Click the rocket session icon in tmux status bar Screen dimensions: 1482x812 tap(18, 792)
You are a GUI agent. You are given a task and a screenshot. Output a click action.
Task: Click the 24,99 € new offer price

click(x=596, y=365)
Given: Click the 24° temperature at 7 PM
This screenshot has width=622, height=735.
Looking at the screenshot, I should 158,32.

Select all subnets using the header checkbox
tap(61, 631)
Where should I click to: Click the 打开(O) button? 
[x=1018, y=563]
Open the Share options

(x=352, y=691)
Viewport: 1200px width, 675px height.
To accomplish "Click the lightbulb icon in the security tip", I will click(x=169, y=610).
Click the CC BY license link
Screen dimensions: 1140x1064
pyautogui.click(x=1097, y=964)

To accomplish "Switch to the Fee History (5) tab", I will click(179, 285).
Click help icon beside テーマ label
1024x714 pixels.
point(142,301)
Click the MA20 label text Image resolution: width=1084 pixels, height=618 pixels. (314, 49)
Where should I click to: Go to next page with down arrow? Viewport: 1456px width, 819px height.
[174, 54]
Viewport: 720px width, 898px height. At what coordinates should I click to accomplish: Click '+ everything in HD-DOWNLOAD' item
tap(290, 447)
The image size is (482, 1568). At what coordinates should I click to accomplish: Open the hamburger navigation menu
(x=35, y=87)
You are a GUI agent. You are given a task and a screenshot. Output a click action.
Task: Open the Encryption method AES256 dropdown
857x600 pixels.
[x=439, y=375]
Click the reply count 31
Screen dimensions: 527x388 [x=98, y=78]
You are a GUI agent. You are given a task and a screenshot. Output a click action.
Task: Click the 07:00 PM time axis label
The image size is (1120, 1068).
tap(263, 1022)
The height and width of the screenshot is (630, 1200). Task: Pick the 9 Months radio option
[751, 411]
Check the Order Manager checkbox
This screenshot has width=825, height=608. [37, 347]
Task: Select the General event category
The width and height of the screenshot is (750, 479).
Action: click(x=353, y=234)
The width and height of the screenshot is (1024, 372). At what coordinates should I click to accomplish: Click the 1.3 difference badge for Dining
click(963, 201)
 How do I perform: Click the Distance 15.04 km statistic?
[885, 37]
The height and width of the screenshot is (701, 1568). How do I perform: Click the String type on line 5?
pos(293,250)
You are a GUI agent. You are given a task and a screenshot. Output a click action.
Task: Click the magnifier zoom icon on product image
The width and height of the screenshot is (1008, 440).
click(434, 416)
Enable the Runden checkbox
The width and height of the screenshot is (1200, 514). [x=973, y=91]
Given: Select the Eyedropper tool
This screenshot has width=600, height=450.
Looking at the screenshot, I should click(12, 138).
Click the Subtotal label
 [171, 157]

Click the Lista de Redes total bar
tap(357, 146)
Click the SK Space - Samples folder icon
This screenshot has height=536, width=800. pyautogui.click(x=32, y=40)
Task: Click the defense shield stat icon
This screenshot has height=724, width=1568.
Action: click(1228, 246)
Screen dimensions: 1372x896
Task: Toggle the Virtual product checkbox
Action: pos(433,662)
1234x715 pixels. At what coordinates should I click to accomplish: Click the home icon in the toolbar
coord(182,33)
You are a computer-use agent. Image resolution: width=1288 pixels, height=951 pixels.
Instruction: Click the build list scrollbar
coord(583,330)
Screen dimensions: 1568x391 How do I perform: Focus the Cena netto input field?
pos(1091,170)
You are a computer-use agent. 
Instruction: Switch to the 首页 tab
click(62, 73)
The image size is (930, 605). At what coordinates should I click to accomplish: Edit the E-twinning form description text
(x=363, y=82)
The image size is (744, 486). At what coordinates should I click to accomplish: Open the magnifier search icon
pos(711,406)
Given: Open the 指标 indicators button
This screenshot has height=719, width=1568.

+ + + + +

▶ **Problem**:
Reproduce the lines above word for word, from the first one through the last.

▶ **Solution below**:
Click the rocket session icon in tmux status bar Screen dimensions: 1482x812 tap(18, 792)
You are a GUI agent. You are given a task and a screenshot. Output a click action.
Task: Click the 24,99 € new offer price

click(x=596, y=365)
Given: Click the 24° temperature at 7 PM
This screenshot has width=622, height=735.
Looking at the screenshot, I should 158,32.

Select all subnets using the header checkbox
tap(61, 631)
Where should I click to: Click the 打开(O) button? 
[x=1018, y=563]
Open the Share options

(x=352, y=691)
Viewport: 1200px width, 675px height.
To accomplish "Click the lightbulb icon in the security tip", I will click(x=169, y=610).
Click the CC BY license link
Screen dimensions: 1140x1064
pyautogui.click(x=1097, y=964)

To accomplish "Switch to the Fee History (5) tab", I will click(179, 285).
Click help icon beside テーマ label
1024x714 pixels.
point(142,301)
Click the MA20 label text Image resolution: width=1084 pixels, height=618 pixels. (314, 49)
Where should I click to: Go to next page with down arrow? Viewport: 1456px width, 819px height.
[174, 54]
Viewport: 720px width, 898px height. At what coordinates should I click to accomplish: Click '+ everything in HD-DOWNLOAD' item
tap(290, 447)
The image size is (482, 1568). At what coordinates should I click to accomplish: Open the hamburger navigation menu
(x=35, y=87)
You are a GUI agent. You are given a task and a screenshot. Output a click action.
Task: Open the Encryption method AES256 dropdown
857x600 pixels.
[x=439, y=375]
Click the reply count 31
Screen dimensions: 527x388 [x=98, y=78]
You are a GUI agent. You are given a task and a screenshot. Output a click action.
Task: Click the 07:00 PM time axis label
The image size is (1120, 1068).
tap(263, 1022)
The height and width of the screenshot is (630, 1200). Task: Pick the 9 Months radio option
[751, 411]
Check the Order Manager checkbox
This screenshot has width=825, height=608. [37, 347]
Task: Select the General event category
The width and height of the screenshot is (750, 479).
Action: click(x=353, y=234)
The width and height of the screenshot is (1024, 372). At what coordinates should I click to accomplish: Click the 1.3 difference badge for Dining
click(963, 201)
 How do I perform: Click the Distance 15.04 km statistic?
[885, 37]
The height and width of the screenshot is (701, 1568). How do I perform: Click the String type on line 5?
pos(293,250)
You are a GUI agent. You are given a task and a screenshot. Output a click action.
Task: Click the magnifier zoom icon on product image
The width and height of the screenshot is (1008, 440).
click(434, 416)
Enable the Runden checkbox
The width and height of the screenshot is (1200, 514). [x=973, y=91]
Given: Select the Eyedropper tool
This screenshot has width=600, height=450.
Looking at the screenshot, I should click(12, 138).
Click the Subtotal label
 [171, 157]

Click the Lista de Redes total bar
tap(357, 146)
Click the SK Space - Samples folder icon
This screenshot has height=536, width=800. pyautogui.click(x=32, y=40)
Task: Click the defense shield stat icon
This screenshot has height=724, width=1568.
Action: click(1228, 246)
Screen dimensions: 1372x896
Task: Toggle the Virtual product checkbox
Action: pos(433,662)
1234x715 pixels. At what coordinates should I click to accomplish: Click the home icon in the toolbar
coord(182,33)
You are a computer-use agent. Image resolution: width=1288 pixels, height=951 pixels.
Instruction: Click the build list scrollbar
coord(583,330)
Screen dimensions: 1568x391 How do I perform: Focus the Cena netto input field?
pos(1091,170)
You are a computer-use agent. 
Instruction: Switch to the 首页 tab
click(62, 73)
The image size is (930, 605). At what coordinates should I click to accomplish: Edit the E-twinning form description text
(x=363, y=82)
The image size is (744, 486). At what coordinates should I click to accomplish: Open the magnifier search icon
pos(711,406)
Given: Open the 指标 indicators button
This screenshot has height=719, width=1568.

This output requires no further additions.